## Reto 1
En el fragmento sobre Afganistán, ¿quiénes ocuparon el país inmediatamente después de la evacuación de las tropas de la OTAN?

Aquiles
Córdova Morán
Muchos
comentarios negativos, críticas acerbas y predicciones tremendistas para el
pueblo afgano y para la libertad y la plena igualdad de las mujeres, se han
escrito y escriben durante y después de la evacuación de las tropas de la OTAN
(mayoritariamente norteamericanas) de Afganistán y la ocupación inmediata del
país por los talibanes. En particular los especialistas en análisis geopolítico
y los publicistas que amplifican sus opiniones, aseguran que esto es una
innegable derrota del “ejército de la libertad, la democracia y los derechos
humanos”, es decir, una derrota de los “valores occidentales”, lo cual hace
temer por el futuro de la civilización.

## Reto 2
Reescribe como lista numerada, sin líneas en blanco, todo lo que va en los registros desde la línea que contiene "occurences [511, 844]" hasta el final de los registros, con ambos extremos incluidos.

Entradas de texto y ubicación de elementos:
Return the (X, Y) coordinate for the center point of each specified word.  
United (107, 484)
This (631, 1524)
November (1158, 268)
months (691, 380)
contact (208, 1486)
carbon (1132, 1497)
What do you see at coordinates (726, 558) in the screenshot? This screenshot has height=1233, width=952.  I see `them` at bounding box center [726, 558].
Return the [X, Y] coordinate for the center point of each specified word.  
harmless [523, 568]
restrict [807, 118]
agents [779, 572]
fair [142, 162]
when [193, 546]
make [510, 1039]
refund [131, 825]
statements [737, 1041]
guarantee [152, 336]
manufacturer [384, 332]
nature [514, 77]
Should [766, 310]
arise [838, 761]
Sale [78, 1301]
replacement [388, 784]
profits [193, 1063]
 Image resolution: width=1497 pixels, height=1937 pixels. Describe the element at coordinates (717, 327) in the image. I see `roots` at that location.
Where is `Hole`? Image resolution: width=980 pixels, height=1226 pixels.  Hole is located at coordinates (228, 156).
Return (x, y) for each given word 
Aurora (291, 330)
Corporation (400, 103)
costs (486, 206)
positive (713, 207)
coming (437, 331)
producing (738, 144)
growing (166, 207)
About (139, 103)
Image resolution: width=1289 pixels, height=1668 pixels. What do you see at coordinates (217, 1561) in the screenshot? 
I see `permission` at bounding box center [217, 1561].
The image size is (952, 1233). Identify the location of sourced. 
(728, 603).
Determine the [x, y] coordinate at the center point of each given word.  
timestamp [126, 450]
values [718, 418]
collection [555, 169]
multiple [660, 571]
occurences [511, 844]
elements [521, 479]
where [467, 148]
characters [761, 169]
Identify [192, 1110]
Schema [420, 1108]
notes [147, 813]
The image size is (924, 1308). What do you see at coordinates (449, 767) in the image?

## Respuesta 1
Los talibanes.

## Respuesta 2
1. occurences [511, 844]
2. elements [521, 479]
3. where [467, 148]
4. characters [761, 169]
5. Identify [192, 1110]
6. Schema [420, 1108]
7. notes [147, 813]
8. The image size is (924, 1308). What do you see at coordinates (449, 767) in the image?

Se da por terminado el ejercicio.